Work instructions: Each record should be returned exactly as it is written.

Available records:
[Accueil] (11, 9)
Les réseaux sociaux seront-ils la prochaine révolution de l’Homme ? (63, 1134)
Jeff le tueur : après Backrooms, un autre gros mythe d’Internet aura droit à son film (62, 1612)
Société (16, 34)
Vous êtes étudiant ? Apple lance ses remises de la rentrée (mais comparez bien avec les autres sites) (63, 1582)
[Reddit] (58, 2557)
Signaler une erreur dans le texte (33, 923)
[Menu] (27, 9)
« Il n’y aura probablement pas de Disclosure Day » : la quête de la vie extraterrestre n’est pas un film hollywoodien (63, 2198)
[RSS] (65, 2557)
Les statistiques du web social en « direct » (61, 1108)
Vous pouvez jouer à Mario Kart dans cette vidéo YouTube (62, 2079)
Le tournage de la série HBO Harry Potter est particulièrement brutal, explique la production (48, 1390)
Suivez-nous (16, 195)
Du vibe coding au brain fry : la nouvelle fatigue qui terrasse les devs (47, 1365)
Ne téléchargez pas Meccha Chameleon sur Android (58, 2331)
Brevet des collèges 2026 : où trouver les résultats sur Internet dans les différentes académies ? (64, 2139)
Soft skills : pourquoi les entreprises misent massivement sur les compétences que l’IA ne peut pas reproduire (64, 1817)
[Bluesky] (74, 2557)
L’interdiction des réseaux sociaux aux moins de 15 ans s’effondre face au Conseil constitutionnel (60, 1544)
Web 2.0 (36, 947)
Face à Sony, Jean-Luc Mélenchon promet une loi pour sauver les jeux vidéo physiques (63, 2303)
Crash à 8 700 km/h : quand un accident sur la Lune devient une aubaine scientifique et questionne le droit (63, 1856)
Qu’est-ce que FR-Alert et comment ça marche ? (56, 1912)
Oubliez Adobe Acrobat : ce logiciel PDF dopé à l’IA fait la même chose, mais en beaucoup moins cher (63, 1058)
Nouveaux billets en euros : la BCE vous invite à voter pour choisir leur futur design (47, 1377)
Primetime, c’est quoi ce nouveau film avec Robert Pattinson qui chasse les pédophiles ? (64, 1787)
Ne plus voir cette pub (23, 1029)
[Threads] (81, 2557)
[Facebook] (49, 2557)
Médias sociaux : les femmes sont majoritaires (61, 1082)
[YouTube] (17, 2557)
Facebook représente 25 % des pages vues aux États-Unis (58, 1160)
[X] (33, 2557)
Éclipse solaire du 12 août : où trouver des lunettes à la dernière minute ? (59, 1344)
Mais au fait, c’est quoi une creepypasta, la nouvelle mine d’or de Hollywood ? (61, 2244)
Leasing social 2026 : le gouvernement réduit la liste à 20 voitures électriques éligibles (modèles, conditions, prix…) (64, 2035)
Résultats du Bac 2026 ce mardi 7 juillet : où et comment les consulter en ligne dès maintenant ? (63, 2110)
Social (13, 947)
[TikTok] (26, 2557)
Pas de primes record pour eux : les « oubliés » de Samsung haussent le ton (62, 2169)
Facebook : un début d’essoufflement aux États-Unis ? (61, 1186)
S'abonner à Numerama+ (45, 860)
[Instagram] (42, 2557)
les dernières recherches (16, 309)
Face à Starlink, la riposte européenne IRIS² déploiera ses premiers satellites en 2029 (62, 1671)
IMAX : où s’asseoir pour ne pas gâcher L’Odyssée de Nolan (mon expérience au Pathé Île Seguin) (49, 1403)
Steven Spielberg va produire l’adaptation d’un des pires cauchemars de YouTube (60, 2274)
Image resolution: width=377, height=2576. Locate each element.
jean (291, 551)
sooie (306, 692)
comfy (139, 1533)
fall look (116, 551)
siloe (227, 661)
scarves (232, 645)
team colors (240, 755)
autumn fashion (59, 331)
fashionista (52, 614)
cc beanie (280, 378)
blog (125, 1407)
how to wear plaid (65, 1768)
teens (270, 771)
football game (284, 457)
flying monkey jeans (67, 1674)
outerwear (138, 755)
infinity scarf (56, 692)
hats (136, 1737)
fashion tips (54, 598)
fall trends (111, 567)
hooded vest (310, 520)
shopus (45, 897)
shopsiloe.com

Written solution:
[Accueil] (11, 9)
Les réseaux sociaux seront-ils la prochaine révolution de l’Homme ? (63, 1134)
Jeff le tueur : après Backrooms, un autre gros mythe d’Internet aura droit à son film (62, 1612)
Société (16, 34)
Vous êtes étudiant ? Apple lance ses remises de la rentrée (mais comparez bien avec les autres sites) (63, 1582)
[Reddit] (58, 2557)
Signaler une erreur dans le texte (33, 923)
[Menu] (27, 9)
« Il n’y aura probablement pas de Disclosure Day » : la quête de la vie extraterrestre n’est pas un film hollywoodien (63, 2198)
[RSS] (65, 2557)
Les statistiques du web social en « direct » (61, 1108)
Vous pouvez jouer à Mario Kart dans cette vidéo YouTube (62, 2079)
Le tournage de la série HBO Harry Potter est particulièrement brutal, explique la production (48, 1390)
Suivez-nous (16, 195)
Du vibe coding au brain fry : la nouvelle fatigue qui terrasse les devs (47, 1365)
Ne téléchargez pas Meccha Chameleon sur Android (58, 2331)
Brevet des collèges 2026 : où trouver les résultats sur Internet dans les différentes académies ? (64, 2139)
Soft skills : pourquoi les entreprises misent massivement sur les compétences que l’IA ne peut pas reproduire (64, 1817)
[Bluesky] (74, 2557)
L’interdiction des réseaux sociaux aux moins de 15 ans s’effondre face au Conseil constitutionnel (60, 1544)
Web 2.0 (36, 947)
Face à Sony, Jean-Luc Mélenchon promet une loi pour sauver les jeux vidéo physiques (63, 2303)
Crash à 8 700 km/h : quand un accident sur la Lune devient une aubaine scientifique et questionne le droit (63, 1856)
Qu’est-ce que FR-Alert et comment ça marche ? (56, 1912)
Oubliez Adobe Acrobat : ce logiciel PDF dopé à l’IA fait la même chose, mais en beaucoup moins cher (63, 1058)
Nouveaux billets en euros : la BCE vous invite à voter pour choisir leur futur design (47, 1377)
Primetime, c’est quoi ce nouveau film avec Robert Pattinson qui chasse les pédophiles ? (64, 1787)
Ne plus voir cette pub (23, 1029)
[Threads] (81, 2557)
[Facebook] (49, 2557)
Médias sociaux : les femmes sont majoritaires (61, 1082)
[YouTube] (17, 2557)
Facebook représente 25 % des pages vues aux États-Unis (58, 1160)
[X] (33, 2557)
Éclipse solaire du 12 août : où trouver des lunettes à la dernière minute ? (59, 1344)
Mais au fait, c’est quoi une creepypasta, la nouvelle mine d’or de Hollywood ? (61, 2244)
Leasing social 2026 : le gouvernement réduit la liste à 20 voitures électriques éligibles (modèles, conditions, prix…) (64, 2035)
Résultats du Bac 2026 ce mardi 7 juillet : où et comment les consulter en ligne dès maintenant ? (63, 2110)
Social (13, 947)
[TikTok] (26, 2557)
Pas de primes record pour eux : les « oubliés » de Samsung haussent le ton (62, 2169)
Facebook : un début d’essoufflement aux États-Unis ? (61, 1186)
S'abonner à Numerama+ (45, 860)
[Instagram] (42, 2557)
les dernières recherches (16, 309)
Face à Starlink, la riposte européenne IRIS² déploiera ses premiers satellites en 2029 (62, 1671)
IMAX : où s’asseoir pour ne pas gâcher L’Odyssée de Nolan (mon expérience au Pathé Île Seguin) (49, 1403)
Steven Spielberg va produire l’adaptation d’un des pires cauchemars de YouTube (60, 2274)
Image resolution: width=377, height=2576. Locate each element.
jean (291, 551)
sooie (306, 692)
comfy (139, 1533)
fall look (116, 551)
siloe (227, 661)
scarves (232, 645)
team colors (240, 755)
autumn fashion (59, 331)
fashionista (52, 614)
cc beanie (280, 378)
blog (125, 1407)
how to wear plaid (65, 1768)
teens (270, 771)
football game (284, 457)
flying monkey jeans (67, 1674)
outerwear (138, 755)
infinity scarf (56, 692)
hats (136, 1737)
fashion tips (54, 598)
fall trends (111, 567)
hooded vest (310, 520)
shopus (45, 897)
shopsiloe.com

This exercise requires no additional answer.